I wanted to let you know how the Gratitude event has helped me….
As you know, I have been participating in the Gratitude event and really trying to remove things from my life that are negative so I can use positive energy to help me attain personal goals.. ( i.e. weight loss and better health in general and a growth in confidence in my ability and in my self things I have battled with all my life and want to get a grip on before 50 I am 47 now so I think I still have a little time left to get myself to a better place.) ..
During all of this I have also decided to limit my contact with people who I feel well.. treat me .. hmmm lets see how can I say this who treat me in a condescending manner.
What I loved about the days of gratitude it has made think.. that if I am going to change my physical self I first have to change my inside self ~ does that make sense??.. I know it sort of sounds.. well silly.. but I started thinking… all my life I have done the same old same old and gotten the same old results.. I have never attained what I wanted because I never fixed the things wrong on the inside.
….and one of the major things wrong on the inside is that I let what people think of me affect how I think of myself.
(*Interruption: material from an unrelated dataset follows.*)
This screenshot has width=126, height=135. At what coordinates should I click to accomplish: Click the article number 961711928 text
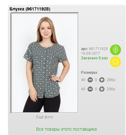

I seldom voiced thoughts or opinions for fear I was wrong or stupid or whatever.. guess what….??? I am not stupid… I have a voice and I have thoughts.. and if people want to discuss things with me in a reasonable manner and ask me why I think that way .. well I have no issue engaging them.. but how much longer in my life am I suppose to be talked down too? or talked to as if I had mental issues.. In the past I have taken action to remove toxic people from my life.. and though I do not want to lose (them).. I also want the same respect I give them for their opinions even if I do not agree with them… its not worth trying to explain this to them because guess what.. I WILL BE WRONG.. and “they have always been there for me” ( cough cough B.S.) so by giving gratitude to myself and my own peace of mind I have done things to limit contact with them. wrong or right we shall see I guess.. I hope it does not turn (others) away from me.. if it does then I guess thats the price I pay for making myself stronger, and appreciating what is truly real and good in my life and who really is genuine ..
Thanks for making me think.. and it really is not a bad thing so I hope u will interpret this as a good thing..
Its nice to know that at 47 I can still learn and grow.. and I still have a chance to be the person I want to be both physically and emotionally.